Scalable preparation of green C-terminal amidation peptide-synthesis TAGs and the optimized TAG-assisted liquid-phase synthesis of eptifibatide

Abstract

Eptifibatide is a cycloheptapeptide with C-terminal amidation and head-to-tail disulfide bridging, which has been approved as an antithrombotic drug. Currently, both at the laboratory scale and industrial level, the synthesis of eptifibatide predominantly relies on solid-phase peptide synthesis (SPPS), which is not regarded as a green sustainable and cost-effective approach to prepare eptifibatide.
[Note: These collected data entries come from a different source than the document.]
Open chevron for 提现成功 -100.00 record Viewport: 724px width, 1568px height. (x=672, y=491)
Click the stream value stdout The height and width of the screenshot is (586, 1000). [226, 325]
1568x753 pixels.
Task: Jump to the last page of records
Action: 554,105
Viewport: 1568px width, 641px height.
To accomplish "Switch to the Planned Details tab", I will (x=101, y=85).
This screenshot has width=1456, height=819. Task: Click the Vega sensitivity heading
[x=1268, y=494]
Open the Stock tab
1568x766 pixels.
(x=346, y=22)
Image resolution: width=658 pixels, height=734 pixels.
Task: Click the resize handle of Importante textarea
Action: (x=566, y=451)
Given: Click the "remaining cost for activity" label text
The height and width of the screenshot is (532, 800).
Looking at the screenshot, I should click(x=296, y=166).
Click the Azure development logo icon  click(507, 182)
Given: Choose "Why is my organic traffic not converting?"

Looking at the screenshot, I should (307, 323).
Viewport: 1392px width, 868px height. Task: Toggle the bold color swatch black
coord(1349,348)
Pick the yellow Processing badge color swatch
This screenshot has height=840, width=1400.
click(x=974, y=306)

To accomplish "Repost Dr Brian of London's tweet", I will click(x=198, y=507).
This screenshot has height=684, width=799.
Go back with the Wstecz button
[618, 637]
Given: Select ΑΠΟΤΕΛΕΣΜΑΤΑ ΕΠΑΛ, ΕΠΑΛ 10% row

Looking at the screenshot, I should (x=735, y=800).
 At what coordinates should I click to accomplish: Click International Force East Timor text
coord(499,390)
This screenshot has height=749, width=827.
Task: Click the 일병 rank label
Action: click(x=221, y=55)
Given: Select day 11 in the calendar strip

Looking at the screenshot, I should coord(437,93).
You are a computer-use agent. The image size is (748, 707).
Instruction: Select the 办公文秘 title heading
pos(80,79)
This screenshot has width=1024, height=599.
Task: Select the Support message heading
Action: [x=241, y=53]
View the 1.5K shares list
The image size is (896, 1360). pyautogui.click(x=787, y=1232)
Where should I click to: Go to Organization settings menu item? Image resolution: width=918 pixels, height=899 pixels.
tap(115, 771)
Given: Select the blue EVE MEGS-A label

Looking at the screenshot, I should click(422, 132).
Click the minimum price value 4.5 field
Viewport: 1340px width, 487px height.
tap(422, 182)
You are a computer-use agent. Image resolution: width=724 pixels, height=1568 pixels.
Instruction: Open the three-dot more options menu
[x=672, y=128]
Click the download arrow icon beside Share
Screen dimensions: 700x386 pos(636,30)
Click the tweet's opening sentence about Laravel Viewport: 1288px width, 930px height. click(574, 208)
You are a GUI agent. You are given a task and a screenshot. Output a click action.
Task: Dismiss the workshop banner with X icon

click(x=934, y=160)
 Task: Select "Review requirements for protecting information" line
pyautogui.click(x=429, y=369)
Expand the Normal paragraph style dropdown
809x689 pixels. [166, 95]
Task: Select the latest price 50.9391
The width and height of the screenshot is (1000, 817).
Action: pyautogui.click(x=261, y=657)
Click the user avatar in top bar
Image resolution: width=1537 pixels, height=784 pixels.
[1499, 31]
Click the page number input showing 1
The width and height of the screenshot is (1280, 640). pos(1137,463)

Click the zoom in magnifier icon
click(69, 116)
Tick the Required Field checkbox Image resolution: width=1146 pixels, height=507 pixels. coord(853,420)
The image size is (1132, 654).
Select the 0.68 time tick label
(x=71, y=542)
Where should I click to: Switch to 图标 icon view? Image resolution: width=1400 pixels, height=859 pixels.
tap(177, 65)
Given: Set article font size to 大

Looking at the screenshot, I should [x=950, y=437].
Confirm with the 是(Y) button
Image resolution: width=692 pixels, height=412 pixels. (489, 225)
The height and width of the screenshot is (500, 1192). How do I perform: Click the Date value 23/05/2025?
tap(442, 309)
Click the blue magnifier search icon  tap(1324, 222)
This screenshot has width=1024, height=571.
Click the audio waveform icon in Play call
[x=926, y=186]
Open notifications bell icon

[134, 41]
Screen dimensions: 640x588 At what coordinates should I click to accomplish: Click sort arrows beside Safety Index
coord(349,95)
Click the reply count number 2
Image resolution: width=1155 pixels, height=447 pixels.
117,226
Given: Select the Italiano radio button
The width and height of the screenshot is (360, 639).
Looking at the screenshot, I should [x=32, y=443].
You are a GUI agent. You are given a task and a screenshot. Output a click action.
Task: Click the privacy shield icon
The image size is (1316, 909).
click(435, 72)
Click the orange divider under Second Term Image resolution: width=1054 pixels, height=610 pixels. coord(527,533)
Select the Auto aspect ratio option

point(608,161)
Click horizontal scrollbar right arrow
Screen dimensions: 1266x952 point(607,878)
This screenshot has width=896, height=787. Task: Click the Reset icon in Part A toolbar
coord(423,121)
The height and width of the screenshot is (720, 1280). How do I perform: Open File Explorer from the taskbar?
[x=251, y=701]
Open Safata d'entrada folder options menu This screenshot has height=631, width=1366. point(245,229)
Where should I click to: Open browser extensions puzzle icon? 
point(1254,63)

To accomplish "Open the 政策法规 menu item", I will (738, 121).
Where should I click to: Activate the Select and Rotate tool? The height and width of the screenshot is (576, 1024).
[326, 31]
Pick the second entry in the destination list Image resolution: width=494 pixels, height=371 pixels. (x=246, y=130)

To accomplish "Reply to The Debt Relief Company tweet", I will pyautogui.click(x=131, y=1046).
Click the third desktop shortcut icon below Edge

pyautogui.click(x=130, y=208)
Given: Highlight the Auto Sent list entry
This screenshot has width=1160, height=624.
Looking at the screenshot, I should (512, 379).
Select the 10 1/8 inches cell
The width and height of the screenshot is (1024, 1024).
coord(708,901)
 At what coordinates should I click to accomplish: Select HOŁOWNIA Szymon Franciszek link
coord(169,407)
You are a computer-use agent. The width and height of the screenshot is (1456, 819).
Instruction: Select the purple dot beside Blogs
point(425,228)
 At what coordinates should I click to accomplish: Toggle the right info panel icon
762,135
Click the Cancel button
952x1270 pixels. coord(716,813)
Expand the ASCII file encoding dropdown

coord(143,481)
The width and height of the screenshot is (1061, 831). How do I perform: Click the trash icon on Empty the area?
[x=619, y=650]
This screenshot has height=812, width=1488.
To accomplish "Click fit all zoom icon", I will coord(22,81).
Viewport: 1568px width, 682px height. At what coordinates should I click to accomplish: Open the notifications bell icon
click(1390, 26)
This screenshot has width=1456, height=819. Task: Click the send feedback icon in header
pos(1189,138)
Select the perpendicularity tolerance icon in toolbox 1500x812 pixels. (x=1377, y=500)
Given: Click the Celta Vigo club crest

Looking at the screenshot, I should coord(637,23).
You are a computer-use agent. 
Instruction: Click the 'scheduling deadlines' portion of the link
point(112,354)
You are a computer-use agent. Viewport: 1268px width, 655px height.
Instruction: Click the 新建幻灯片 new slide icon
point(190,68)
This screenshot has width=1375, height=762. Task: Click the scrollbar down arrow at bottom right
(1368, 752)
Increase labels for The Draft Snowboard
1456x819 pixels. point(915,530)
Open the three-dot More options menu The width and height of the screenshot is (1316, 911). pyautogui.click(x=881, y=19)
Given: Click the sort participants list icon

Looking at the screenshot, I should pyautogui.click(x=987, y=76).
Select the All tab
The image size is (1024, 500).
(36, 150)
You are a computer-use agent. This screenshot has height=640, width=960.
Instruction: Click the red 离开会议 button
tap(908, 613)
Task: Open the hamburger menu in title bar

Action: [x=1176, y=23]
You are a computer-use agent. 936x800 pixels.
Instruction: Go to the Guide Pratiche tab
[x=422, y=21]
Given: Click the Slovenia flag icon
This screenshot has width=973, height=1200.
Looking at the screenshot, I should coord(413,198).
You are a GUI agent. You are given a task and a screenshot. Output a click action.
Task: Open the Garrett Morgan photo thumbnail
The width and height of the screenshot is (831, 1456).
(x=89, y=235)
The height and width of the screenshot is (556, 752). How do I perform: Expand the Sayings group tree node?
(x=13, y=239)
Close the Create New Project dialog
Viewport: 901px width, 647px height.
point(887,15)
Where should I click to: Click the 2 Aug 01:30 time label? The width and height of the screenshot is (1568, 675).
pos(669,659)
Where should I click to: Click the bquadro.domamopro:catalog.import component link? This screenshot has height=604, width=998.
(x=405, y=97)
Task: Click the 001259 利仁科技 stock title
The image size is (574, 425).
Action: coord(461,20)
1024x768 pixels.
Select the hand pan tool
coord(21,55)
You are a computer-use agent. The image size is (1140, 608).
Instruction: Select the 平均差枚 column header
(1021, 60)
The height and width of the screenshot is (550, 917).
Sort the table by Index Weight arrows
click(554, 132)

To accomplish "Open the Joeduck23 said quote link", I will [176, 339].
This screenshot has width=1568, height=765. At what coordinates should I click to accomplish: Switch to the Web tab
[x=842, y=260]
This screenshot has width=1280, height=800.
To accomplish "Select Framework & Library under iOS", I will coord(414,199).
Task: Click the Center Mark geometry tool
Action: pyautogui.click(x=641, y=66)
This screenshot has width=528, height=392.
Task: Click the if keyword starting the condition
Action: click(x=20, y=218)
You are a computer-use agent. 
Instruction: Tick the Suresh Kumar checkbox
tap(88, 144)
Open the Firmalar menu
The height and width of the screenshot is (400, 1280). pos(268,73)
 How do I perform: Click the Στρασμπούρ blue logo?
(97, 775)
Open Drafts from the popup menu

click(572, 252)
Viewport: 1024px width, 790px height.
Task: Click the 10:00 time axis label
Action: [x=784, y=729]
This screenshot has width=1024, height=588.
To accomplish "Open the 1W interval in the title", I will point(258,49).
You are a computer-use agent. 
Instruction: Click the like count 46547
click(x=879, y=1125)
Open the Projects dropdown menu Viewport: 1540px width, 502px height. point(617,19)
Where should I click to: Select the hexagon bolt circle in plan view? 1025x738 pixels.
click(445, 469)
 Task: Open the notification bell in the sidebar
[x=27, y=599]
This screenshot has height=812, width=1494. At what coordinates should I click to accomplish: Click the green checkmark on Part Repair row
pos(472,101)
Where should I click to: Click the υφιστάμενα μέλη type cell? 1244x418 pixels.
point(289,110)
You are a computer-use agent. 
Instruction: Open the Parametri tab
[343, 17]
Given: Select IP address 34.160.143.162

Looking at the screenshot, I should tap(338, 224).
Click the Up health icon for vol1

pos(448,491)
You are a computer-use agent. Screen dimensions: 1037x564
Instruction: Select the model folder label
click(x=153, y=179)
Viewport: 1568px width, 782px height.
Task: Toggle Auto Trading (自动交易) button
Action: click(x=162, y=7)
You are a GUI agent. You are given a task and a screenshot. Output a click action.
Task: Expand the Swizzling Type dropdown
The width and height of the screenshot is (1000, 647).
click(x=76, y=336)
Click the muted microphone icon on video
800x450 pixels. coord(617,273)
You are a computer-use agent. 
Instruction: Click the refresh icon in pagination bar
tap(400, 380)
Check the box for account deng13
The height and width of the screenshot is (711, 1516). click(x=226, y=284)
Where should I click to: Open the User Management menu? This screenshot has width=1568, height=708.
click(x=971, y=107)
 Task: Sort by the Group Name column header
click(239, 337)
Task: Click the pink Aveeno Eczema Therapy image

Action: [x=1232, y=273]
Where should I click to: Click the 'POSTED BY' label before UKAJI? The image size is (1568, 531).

Herein, we have investigated the strategy employing tag-assisted liquid-phase peptide synthesis (TAG-Assisted LPPS) technology that is scalable to multi-gram scale manufacturing for eptifibatide preparation. We successfully obtained soluble Rink-Amide TAGs by esterifying organophosphorus TAG-OH with Rink-Amide, thereby facilitating the transition from synthesizing C-terminal carboxyl peptides to C-terminal amidation peptides. The products obtained during the tag-assisted coupling and Fmoc deprotection of eptifibatide intermediates can be purified through precipitation processes, eliminating the need for complex chromatographic operations. Accordingly, we developed an optimized laboratory-scale process (300 mmol) for the preparation of TAG-Rink Amide TAG, which was subsequently upscaled successfully to a 50 mmol batch synthesis of eptifibatide. The subsequent work also explores the processes of peptide cleavage and disulfide bond oxidative cyclization in eptifibatide preparation.